#### Records shown
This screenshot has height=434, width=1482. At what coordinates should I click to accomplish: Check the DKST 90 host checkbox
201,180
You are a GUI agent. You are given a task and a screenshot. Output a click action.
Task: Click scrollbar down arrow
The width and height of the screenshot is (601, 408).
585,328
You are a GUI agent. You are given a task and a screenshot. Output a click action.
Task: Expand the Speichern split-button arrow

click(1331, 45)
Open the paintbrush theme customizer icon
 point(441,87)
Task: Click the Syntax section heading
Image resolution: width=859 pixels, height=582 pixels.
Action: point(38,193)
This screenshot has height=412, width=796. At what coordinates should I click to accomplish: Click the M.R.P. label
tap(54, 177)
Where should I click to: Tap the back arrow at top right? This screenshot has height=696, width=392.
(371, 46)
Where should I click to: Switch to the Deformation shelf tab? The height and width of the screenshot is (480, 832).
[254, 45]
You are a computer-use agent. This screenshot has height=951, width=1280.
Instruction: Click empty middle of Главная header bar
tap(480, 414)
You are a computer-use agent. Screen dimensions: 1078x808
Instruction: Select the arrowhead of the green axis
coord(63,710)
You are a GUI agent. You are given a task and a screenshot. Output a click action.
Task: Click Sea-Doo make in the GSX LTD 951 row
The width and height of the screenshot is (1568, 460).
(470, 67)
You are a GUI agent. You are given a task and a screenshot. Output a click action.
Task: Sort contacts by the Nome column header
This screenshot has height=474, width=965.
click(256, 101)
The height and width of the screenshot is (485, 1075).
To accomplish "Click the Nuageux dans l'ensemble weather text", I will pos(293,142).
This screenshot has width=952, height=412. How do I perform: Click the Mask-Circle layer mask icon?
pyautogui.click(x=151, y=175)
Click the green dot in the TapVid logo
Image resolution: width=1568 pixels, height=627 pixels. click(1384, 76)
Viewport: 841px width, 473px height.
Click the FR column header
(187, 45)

#### To do
Your task is to reproduce all the records above exactly as they appear.

#### Response for this exercise
This screenshot has height=434, width=1482. At what coordinates should I click to accomplish: Check the DKST 90 host checkbox
201,180
You are a GUI agent. You are given a task and a screenshot. Output a click action.
Task: Click scrollbar down arrow
The width and height of the screenshot is (601, 408).
585,328
You are a GUI agent. You are given a task and a screenshot. Output a click action.
Task: Expand the Speichern split-button arrow

click(1331, 45)
Open the paintbrush theme customizer icon
 point(441,87)
Task: Click the Syntax section heading
Image resolution: width=859 pixels, height=582 pixels.
Action: point(38,193)
This screenshot has height=412, width=796. At what coordinates should I click to accomplish: Click the M.R.P. label
tap(54, 177)
Where should I click to: Tap the back arrow at top right? This screenshot has height=696, width=392.
(371, 46)
Where should I click to: Switch to the Deformation shelf tab? The height and width of the screenshot is (480, 832).
[254, 45]
You are a computer-use agent. This screenshot has height=951, width=1280.
Instruction: Click empty middle of Главная header bar
tap(480, 414)
You are a computer-use agent. Screen dimensions: 1078x808
Instruction: Select the arrowhead of the green axis
coord(63,710)
You are a GUI agent. You are given a task and a screenshot. Output a click action.
Task: Click Sea-Doo make in the GSX LTD 951 row
The width and height of the screenshot is (1568, 460).
(470, 67)
You are a GUI agent. You are given a task and a screenshot. Output a click action.
Task: Sort contacts by the Nome column header
This screenshot has height=474, width=965.
click(256, 101)
The height and width of the screenshot is (485, 1075).
To accomplish "Click the Nuageux dans l'ensemble weather text", I will pos(293,142).
This screenshot has width=952, height=412. How do I perform: Click the Mask-Circle layer mask icon?
pyautogui.click(x=151, y=175)
Click the green dot in the TapVid logo
Image resolution: width=1568 pixels, height=627 pixels. click(1384, 76)
Viewport: 841px width, 473px height.
Click the FR column header
(187, 45)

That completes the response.